U.S. Representative Duncan Hunter, doesn't want to invade Iran, but if it comes to that he thinks that it might be a good idea to employ "tactical" nuclear weapons. "I think if you have to hit Iran, you don't put boots on the ground. You do it with tactical nuclear devices, and you set them back a decade or two or three.... I think that's the way to do it—with a massive aerial bombardment campaign."
For those of you who aren't up on the lingo, a "tactical" nuclear weapon is used to incinerate armies in a single blast. It is intended to have a more limited scope than a "strategic" nuclear weapon, which is used to wipe cities off the face of the earth. Rep. Hunter is using the word "tactical" as shorthand for "I am not a nutjob who wants to kill 7 million people."

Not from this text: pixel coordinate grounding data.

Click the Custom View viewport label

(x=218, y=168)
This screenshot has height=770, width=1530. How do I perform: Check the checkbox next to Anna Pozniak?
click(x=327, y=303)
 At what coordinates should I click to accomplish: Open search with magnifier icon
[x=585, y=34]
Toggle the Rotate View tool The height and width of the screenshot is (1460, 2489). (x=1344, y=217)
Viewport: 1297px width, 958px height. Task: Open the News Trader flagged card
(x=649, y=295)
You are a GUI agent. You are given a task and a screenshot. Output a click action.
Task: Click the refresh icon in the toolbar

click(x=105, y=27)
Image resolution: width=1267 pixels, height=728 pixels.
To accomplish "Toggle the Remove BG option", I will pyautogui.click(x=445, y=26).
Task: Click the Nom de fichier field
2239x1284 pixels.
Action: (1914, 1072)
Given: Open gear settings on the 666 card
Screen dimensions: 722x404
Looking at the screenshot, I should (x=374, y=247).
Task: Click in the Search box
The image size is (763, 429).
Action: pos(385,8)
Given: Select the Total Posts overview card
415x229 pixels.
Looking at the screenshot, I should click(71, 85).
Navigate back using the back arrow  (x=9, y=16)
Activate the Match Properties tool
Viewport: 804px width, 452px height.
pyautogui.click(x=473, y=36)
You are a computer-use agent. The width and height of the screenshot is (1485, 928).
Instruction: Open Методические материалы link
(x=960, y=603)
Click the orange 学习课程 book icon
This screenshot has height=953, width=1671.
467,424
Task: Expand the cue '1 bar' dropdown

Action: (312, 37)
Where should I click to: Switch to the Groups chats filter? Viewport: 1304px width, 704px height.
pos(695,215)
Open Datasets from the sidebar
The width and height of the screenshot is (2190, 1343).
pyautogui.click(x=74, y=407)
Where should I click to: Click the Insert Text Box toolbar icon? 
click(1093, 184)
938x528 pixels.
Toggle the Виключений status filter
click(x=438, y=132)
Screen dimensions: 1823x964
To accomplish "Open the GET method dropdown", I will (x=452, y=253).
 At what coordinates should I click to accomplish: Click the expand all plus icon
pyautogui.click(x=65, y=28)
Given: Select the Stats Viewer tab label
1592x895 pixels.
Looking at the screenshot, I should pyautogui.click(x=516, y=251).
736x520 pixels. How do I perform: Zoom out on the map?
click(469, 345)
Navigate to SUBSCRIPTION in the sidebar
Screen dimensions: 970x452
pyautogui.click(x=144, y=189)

However, just because you used the word "tactical" doesn't mean you're not crazy. The problem with tactical weapons is using them risks escalation to "strategic" weapons. This problem has cropped up repeatedly in war games ever since the idea of the tactical nuke was developed. (It is a serious problem in Indo-Pakistani relations.) Yes, Iran may not have the capability to wipe out our cities in response to an invasion, but there are still many ways in which the situation might spin out of control. Suppose Iran signed a treaty with Russia, stipulating that if the United States destroyed Tehran the Russians would destroy New York. Suppose that Russia then misinterpreted American tactical strikes and retaliated by blowing up New York. Sound far-fetched? In 2002, a meteor nearly caused nuclear war between India and Pakistan.
However much Rep. Hunter likes explosions, let's not nuke Iran—not even a little.